Dataset entries
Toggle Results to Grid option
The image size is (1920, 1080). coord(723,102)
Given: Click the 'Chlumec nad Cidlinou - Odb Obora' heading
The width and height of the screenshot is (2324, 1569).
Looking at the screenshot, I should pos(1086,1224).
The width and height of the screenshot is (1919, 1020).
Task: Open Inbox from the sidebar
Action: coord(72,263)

§ **EXERCISE REQUIREMENTS**:
From the line containing "Given: Click the" through the last line of the records, output each line exactly and nothing more.

§ **SOLUTION**:
Given: Click the 'Chlumec nad Cidlinou - Odb Obora' heading
The width and height of the screenshot is (2324, 1569).
Looking at the screenshot, I should pos(1086,1224).
The width and height of the screenshot is (1919, 1020).
Task: Open Inbox from the sidebar
Action: coord(72,263)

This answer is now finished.